> [ESTRATTO SCELTO]
7. Dobbiamo riconoscerlo, cari fratelli e sorelle, dopo 60 anni di indipendenza, la conclusione è chiara: abbiamo vergognosamente fallito. Non siamo stati capaci di rendere il Congo un paese migliore di prima. Non abbiamo aiutato il nostro popolo a raddrizzare il capo. In tutto, abbiamo collettivamente fallito.
8. Cosa dobbiamo fare allora? Il vangelo di oggi ci invita alla responsabilità. Ognuno di noi dovrà rendere conto davanti a Dio per quello che ha fatto con i suoi talenti, con questo bellissimo paese dall’immenso potenziale: che cosa hai fatto per il tuo paese? Questa è la domanda che ci verrà posta quando compariremo dinanzi al Tribunale Supremo. Che cosa hai fatto di tutta questa ricchezza che gratuitamente ho posto tra le tue mani? Per rispondere a questa domanda, dobbiamo uscire da questa mentalità: che debbano essere il Presidente o il Governo a fare questo o quello. Si tratta di un comportamento irresponsabile. Ognuno di noi deve assumersi la propria responsabilità.
9. Sappiamo perfettamente che la coalizione CACH-FCC è al potere da oltre un anno. Questa coalizione sa benissimo che ha calpestato la volontà del popolo per arrivarvi. Nonostante tutto, il popolo ha finito per rassegnarsi e accettare il fatto compiuto. Un po’ come avvenuto nella storia di Giacobbe che aveva rubato la benedizione destinata a suo fratello maggiore Esaù (cfr. Gen. 27), il popolo sperava che dal male originale potesse venire un bene. Ma sfortunatamente non è stato così.

> [RECORD FORNITI]
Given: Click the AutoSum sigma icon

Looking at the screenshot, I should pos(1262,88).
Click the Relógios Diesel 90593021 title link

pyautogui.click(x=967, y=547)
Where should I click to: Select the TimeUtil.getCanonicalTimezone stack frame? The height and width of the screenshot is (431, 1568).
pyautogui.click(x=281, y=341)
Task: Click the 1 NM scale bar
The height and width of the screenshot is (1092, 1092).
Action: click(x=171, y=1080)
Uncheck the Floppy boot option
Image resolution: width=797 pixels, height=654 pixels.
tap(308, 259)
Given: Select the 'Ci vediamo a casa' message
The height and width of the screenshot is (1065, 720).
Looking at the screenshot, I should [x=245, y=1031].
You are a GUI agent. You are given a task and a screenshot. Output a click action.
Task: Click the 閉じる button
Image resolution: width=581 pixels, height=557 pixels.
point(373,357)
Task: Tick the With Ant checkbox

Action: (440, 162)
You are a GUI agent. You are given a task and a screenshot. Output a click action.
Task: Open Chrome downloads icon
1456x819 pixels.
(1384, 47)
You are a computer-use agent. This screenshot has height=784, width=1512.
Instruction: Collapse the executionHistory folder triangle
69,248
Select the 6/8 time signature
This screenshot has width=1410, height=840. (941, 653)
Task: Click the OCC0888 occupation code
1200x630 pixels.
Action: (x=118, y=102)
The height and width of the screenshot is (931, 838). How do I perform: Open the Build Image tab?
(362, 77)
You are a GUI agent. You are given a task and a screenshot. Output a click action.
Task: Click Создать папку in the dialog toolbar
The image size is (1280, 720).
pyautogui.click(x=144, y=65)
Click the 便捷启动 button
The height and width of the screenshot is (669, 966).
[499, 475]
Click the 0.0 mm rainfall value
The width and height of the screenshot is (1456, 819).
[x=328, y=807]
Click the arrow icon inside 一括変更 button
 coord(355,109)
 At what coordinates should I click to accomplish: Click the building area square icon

> [CONSEGNA ESERCIZIO] Stampa di nuovo per intero l'estratto sui sessant'anni di indipendenza del Congo, senza cambiare nulla.

> [RISULTATO ATTIVITÀ]
7. Dobbiamo riconoscerlo, cari fratelli e sorelle, dopo 60 anni di indipendenza, la conclusione è chiara: abbiamo vergognosamente fallito. Non siamo stati capaci di rendere il Congo un paese migliore di prima. Non abbiamo aiutato il nostro popolo a raddrizzare il capo. In tutto, abbiamo collettivamente fallito.
8. Cosa dobbiamo fare allora? Il vangelo di oggi ci invita alla responsabilità. Ognuno di noi dovrà rendere conto davanti a Dio per quello che ha fatto con i suoi talenti, con questo bellissimo paese dall’immenso potenziale: che cosa hai fatto per il tuo paese? Questa è la domanda che ci verrà posta quando compariremo dinanzi al Tribunale Supremo. Che cosa hai fatto di tutta questa ricchezza che gratuitamente ho posto tra le tue mani? Per rispondere a questa domanda, dobbiamo uscire da questa mentalità: che debbano essere il Presidente o il Governo a fare questo o quello. Si tratta di un comportamento irresponsabile. Ognuno di noi deve assumersi la propria responsabilità.
9. Sappiamo perfettamente che la coalizione CACH-FCC è al potere da oltre un anno. Questa coalizione sa benissimo che ha calpestato la volontà del popolo per arrivarvi. Nonostante tutto, il popolo ha finito per rassegnarsi e accettare il fatto compiuto. Un po’ come avvenuto nella storia di Giacobbe che aveva rubato la benedizione destinata a suo fratello maggiore Esaù (cfr. Gen. 27), il popolo sperava che dal male originale potesse venire un bene. Ma sfortunatamente non è stato così.